**MATERIAL FOR THIS EXERCISE**.
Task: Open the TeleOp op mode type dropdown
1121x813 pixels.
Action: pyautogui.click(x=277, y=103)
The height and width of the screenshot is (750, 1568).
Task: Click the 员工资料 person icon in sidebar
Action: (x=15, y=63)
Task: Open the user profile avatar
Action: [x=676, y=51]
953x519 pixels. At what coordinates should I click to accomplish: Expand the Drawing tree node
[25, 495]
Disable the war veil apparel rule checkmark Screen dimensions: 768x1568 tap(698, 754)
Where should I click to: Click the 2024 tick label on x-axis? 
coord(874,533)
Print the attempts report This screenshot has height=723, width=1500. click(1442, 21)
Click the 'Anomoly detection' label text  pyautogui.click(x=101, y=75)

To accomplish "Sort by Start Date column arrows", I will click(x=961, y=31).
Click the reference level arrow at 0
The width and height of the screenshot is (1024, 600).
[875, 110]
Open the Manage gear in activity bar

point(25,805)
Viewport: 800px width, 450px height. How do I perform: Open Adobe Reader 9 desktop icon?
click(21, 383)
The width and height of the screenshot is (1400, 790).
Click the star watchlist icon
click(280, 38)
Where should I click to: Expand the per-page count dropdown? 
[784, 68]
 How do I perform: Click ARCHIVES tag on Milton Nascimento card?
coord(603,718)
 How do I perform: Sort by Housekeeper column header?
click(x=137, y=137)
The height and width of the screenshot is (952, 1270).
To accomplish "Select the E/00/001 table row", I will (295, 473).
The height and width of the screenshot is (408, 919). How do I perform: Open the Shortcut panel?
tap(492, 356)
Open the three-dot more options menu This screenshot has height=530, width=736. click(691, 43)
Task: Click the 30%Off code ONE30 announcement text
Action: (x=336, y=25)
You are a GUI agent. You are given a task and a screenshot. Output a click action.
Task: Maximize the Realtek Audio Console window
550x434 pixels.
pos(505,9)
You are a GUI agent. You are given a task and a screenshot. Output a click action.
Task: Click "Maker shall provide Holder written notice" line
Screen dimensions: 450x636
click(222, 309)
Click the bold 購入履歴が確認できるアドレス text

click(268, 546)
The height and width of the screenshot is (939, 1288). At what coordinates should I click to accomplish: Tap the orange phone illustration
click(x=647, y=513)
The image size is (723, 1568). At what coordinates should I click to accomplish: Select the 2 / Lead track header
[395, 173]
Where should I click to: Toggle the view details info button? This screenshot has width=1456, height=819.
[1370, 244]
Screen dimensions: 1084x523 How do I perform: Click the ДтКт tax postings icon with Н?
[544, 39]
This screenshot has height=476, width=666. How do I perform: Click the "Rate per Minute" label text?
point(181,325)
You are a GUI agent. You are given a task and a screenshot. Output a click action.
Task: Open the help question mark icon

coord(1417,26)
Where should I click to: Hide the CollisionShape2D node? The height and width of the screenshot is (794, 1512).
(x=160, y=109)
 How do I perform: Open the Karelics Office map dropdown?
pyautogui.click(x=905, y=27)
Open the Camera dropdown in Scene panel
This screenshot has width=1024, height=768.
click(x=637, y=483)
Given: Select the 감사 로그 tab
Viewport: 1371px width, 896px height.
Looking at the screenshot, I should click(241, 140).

**EXERCISE**. Copy all of the entries above again, word for word.

**TASK RESULT**.
Task: Open the TeleOp op mode type dropdown
1121x813 pixels.
Action: pyautogui.click(x=277, y=103)
The height and width of the screenshot is (750, 1568).
Task: Click the 员工资料 person icon in sidebar
Action: (x=15, y=63)
Task: Open the user profile avatar
Action: [x=676, y=51]
953x519 pixels. At what coordinates should I click to accomplish: Expand the Drawing tree node
[25, 495]
Disable the war veil apparel rule checkmark Screen dimensions: 768x1568 tap(698, 754)
Where should I click to: Click the 2024 tick label on x-axis? 
coord(874,533)
Print the attempts report This screenshot has height=723, width=1500. click(1442, 21)
Click the 'Anomoly detection' label text  pyautogui.click(x=101, y=75)

To accomplish "Sort by Start Date column arrows", I will click(x=961, y=31).
Click the reference level arrow at 0
The width and height of the screenshot is (1024, 600).
[875, 110]
Open the Manage gear in activity bar

point(25,805)
Viewport: 800px width, 450px height. How do I perform: Open Adobe Reader 9 desktop icon?
click(21, 383)
The width and height of the screenshot is (1400, 790).
Click the star watchlist icon
click(280, 38)
Where should I click to: Expand the per-page count dropdown? 
[784, 68]
 How do I perform: Click ARCHIVES tag on Milton Nascimento card?
coord(603,718)
 How do I perform: Sort by Housekeeper column header?
click(x=137, y=137)
The height and width of the screenshot is (952, 1270).
To accomplish "Select the E/00/001 table row", I will (295, 473).
The height and width of the screenshot is (408, 919). How do I perform: Open the Shortcut panel?
tap(492, 356)
Open the three-dot more options menu This screenshot has height=530, width=736. click(691, 43)
Task: Click the 30%Off code ONE30 announcement text
Action: (x=336, y=25)
You are a GUI agent. You are given a task and a screenshot. Output a click action.
Task: Maximize the Realtek Audio Console window
550x434 pixels.
pos(505,9)
You are a GUI agent. You are given a task and a screenshot. Output a click action.
Task: Click "Maker shall provide Holder written notice" line
Screen dimensions: 450x636
click(222, 309)
Click the bold 購入履歴が確認できるアドレス text

click(268, 546)
The height and width of the screenshot is (939, 1288). At what coordinates should I click to accomplish: Tap the orange phone illustration
click(x=647, y=513)
The image size is (723, 1568). At what coordinates should I click to accomplish: Select the 2 / Lead track header
[395, 173]
Where should I click to: Toggle the view details info button? This screenshot has width=1456, height=819.
[1370, 244]
Screen dimensions: 1084x523 How do I perform: Click the ДтКт tax postings icon with Н?
[544, 39]
This screenshot has height=476, width=666. How do I perform: Click the "Rate per Minute" label text?
point(181,325)
You are a GUI agent. You are given a task and a screenshot. Output a click action.
Task: Open the help question mark icon

coord(1417,26)
Where should I click to: Hide the CollisionShape2D node? The height and width of the screenshot is (794, 1512).
(x=160, y=109)
 How do I perform: Open the Karelics Office map dropdown?
pyautogui.click(x=905, y=27)
Open the Camera dropdown in Scene panel
This screenshot has width=1024, height=768.
click(x=637, y=483)
Given: Select the 감사 로그 tab
Viewport: 1371px width, 896px height.
Looking at the screenshot, I should click(241, 140).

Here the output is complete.